:: Text excerpt ::
M.R. James is considered the greatest writer of ghost stories ever to come out of England.
Over 70 years after his death his collected editions remain in print, and no festive season would be complete without one of his tales being adapted for the ever popular “ghost story for Christmas” TV series.
But did James find inspiration for the horrors which haunt his “ Christmas entertainments” in his own uncanny experiences.
EDDIE BRAZIL explores the idea that some of his classics of supernatural fiction could well have been based on real paranormal incidents
Who was M.R. James?
Montague Rhodes James was born in 1863 at Goodnestone Parsonage in Kent, and later raised at Great Livermere in Suffolk where his father was Rector.
He attended Eton College, where he would later become Provost, and Cambridge University where he was vice chancellor during the First World War.
He was an antiquarian, medievalist, bibliographer and an expert on the early history of the bible.
Yet today he is best remembered for his ghost stories, which is a little ironic for he wrote them mainly for his own amusement or to entertain friends at Christmas.
All are classics of the genre and 100 years on still have the power to chill the reader.
But were any of his stories based on fact?
:::
:: Data listing ::
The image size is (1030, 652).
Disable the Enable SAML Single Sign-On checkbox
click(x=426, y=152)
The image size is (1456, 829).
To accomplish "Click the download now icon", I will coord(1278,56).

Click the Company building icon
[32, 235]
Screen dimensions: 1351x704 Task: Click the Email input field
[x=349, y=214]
:::
# What is asked:
1 – In the M.R. James excerpt, where was Montague Rhodes James born?
2 – Copy out the M.R. James excerpt starting with "M.R. James is" and going on through "was M.R. James?", renaming "England" as "Britain".
3 – Go on with the M.R. James excerpt from its last sentence.

# Answers for the exercise:
1 – He was born in 1863 at Goodnestone Parsonage in Kent.

2 –
M.R. James is considered the greatest writer of ghost stories ever to come out of Britain.
Over 70 years after his death his collected editions remain in print, and no festive season would be complete without one of his tales being adapted for the ever popular “ghost story for Christmas” TV series.
But did James find inspiration for the horrors which haunt his “ Christmas entertainments” in his own uncanny experiences.
EDDIE BRAZIL explores the idea that some of his classics of supernatural fiction could well have been based on real paranormal incidents
Who was M.R. James?

3 –
When asked, James maintained that places are far more prolific in suggestion.
He liked to place his characters in as realistic a setting as possible, and would often use existent or amalgamated towns, churches and landscapes together with real publications, guides and county histories, which imbued his stories with a kind of ambiguous authenticity that he was often asked if the tales were in fact true.
His vast knowledge of ancient manuscripts and medieval history undoubtedly provided him with potent material and background for the many horrors and evil wraiths which are let loose on unsuspecting treasure hunters, stuffy Oxbridge professors, and those curious, and foolish enough to cross the supernatural Rubicon in their pursuit of ancient artefacts.
Vengeful ghosts are pure, unearthly entities
His ghosts are not the pleasant kind; they are out for retaliation.
Unlike Dickens benign spectres from A Christmas Carol, or the prophetic wraith in The Signal Man, James spooks are pure, unearthly, entities. Part ghost, part something from a prime evil past.
They are unforgiving, malevolent, thin, white-sheeted horrors with teeth, talons and hair. Their sole purpose is to pursue, frighten and ultimately destroy those who have crossed the line.
If places were prolific in suggestion to James then the brooding, eerie landscape of East Anglia is the one location he returned to often.
The remote coastal region of Eastern England furnished settings for two of James’s most popular tales, “Oh Whistle and I’ll Come to You my Lad” and “A Warning to the Curious”.
Any reader familiar with this part of England will agree it is indeed a bleak and lonely spot. In the dark winter months, when visitors are rare and the only sounds are the moaning wind, and distant, murmuring sea, the descending November dusk can conjure up any number of imaginary phantoms.
The ingredients of “Oh Whistle and I’ll Come to You my Lad” and “A Warning to the Curious” are typical James.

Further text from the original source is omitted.